Greenport School District

Greenport school officials defend district following audit report

Greenport superintendent David Gamberg at Monday night's Board of Education meeting. (Credit: jen Nuzzo)
Greenport Superintendent David Gamberg at Monday night’s Board of Education meeting. (Credit: Jen Nuzzo)

Greenport School District officials are defending the district’s financial standing after the state reported earlier this month that the district needs to improve its oversight of the budget process. 

During the school board’s meeting Monday night, Superintendent David Gamberg and district business administrator Diana Duell gave a presentation about Greenport’s financial condition and chided media coverage of state Comptroller Thomas DiNapoli’s audit of the district.

The audit, which was released Sept. 9, evaluated the district’s finances between July 1, 2012 and March 31, 2014 and found it had overestimated expenditures by about $3.3 million over those three fiscal years.

“Had district officials used more realistic budget estimates, they could have avoided the accumulation of excess fund balance,” the report states. “The district’s practice of consistently appropriating fund balance that was not needed to finance operations, in effect, circumvented the statutory limitation of unexpended surplus fund balance to no more than 4 percent of the ensuing year’s appropriations.”

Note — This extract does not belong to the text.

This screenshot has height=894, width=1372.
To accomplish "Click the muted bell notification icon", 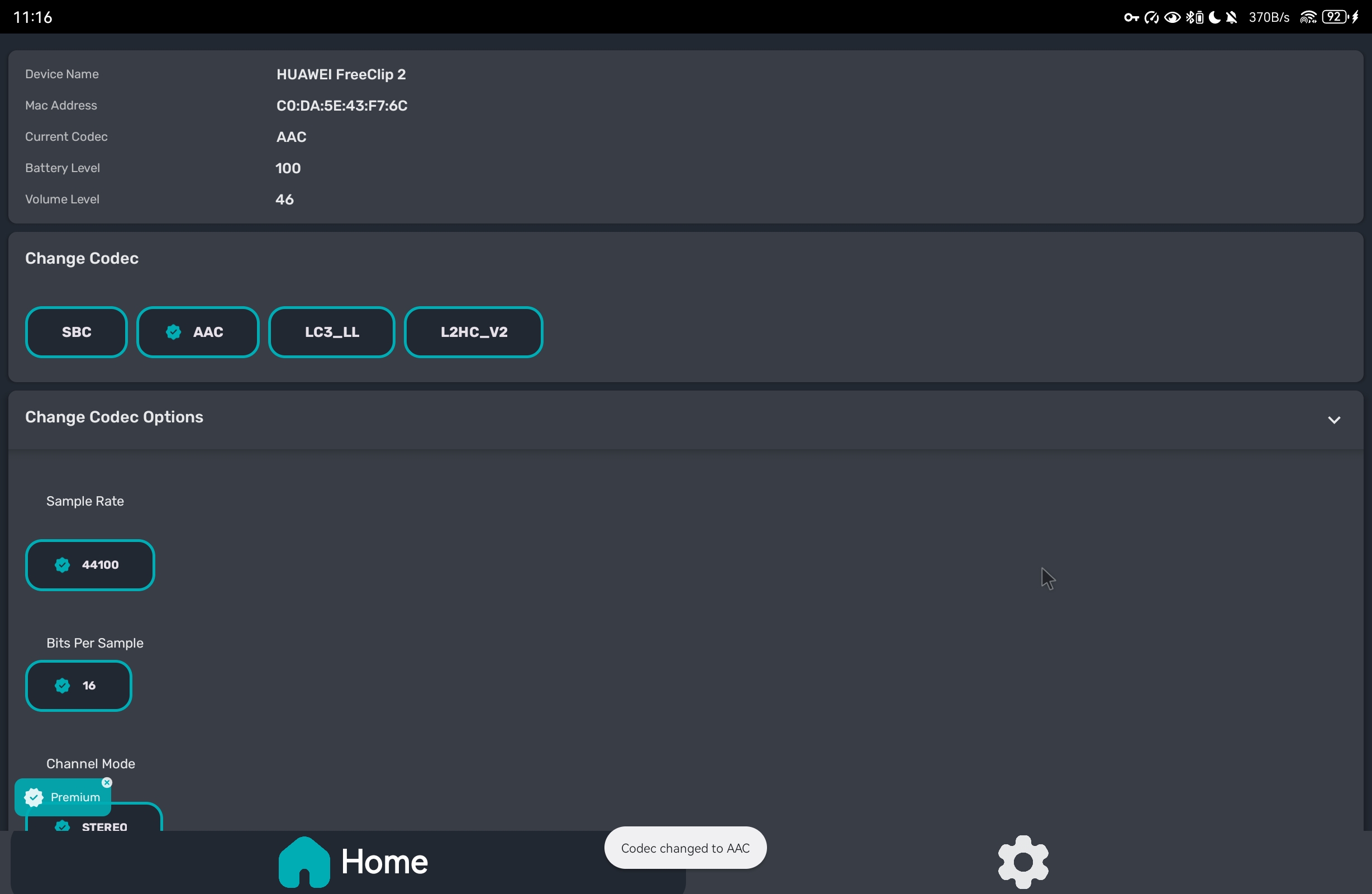I will click(x=1232, y=17).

Mr. Gamberg said he met with state auditors Aug. 13 and they described their preliminary report as “nothing horrendous.” Mr. Gamberg said they also told him: “We didn’t find much here and that’s a testament to how the district has been run.”

Ms. Duell described the audit as a “very short report” and said it was “unfortunate” it didn’t expand the scope to five years. If the audit included 2008-09, then she said it would have shown the economic downturn’s effect on the district.

Over the past few years, the district has focused on using leftover funds from the annual budget to replenish its depleted reserves, Ms. Duell said.

The unassigned fund balance, commonly referred to as a “rainy day fund,” went from $303,000 in 2008-09 to $869,000 in 2012-13, she said. The importance of this fund is to pay for unexpected expenses, such as additional students moving into the district or increases in special education costs and services, Ms. Duell said.

The assigned appropriated fund balance is used to offset property tax increases, she said, adding that the fund increased from $250,000 in 2008-09 to $350,000 in 2012-13.

In a letter responding to the report, Mr. Gamberg said the district requested an extension of the audit’s scope to 2008-09 in order to “present a clearer picture of the district’s depletion of reserves and fund balance to historically low levels in times of economic downtown, and the subsequently successful, multi-year plan of the district.”

On Monday, both Mr. Gamberg and Ms. Duell said news headlines focusing on the negative aspects of the report may have mislead district residents.

The superintendent gave a presentation on how the district uses reserve funds and said  “none have reached the maximum amount” allowed by law. He also stressed the importance of districts saving for “dedicated purposes” like repairs, workers’ compensation and unemployment insurance.

“It’s pertinent and wise for districts, at the end of the year after all the bills are paid and you have $200,000 leftover, to start putting them into these reserves,” he said. “I would congratulate the Board of Education and my predecessor [Michael Comanda] because, in the next budget, we’re going to see how the district went from being depleted to almost no reserves to a point where we’re starting to build up.”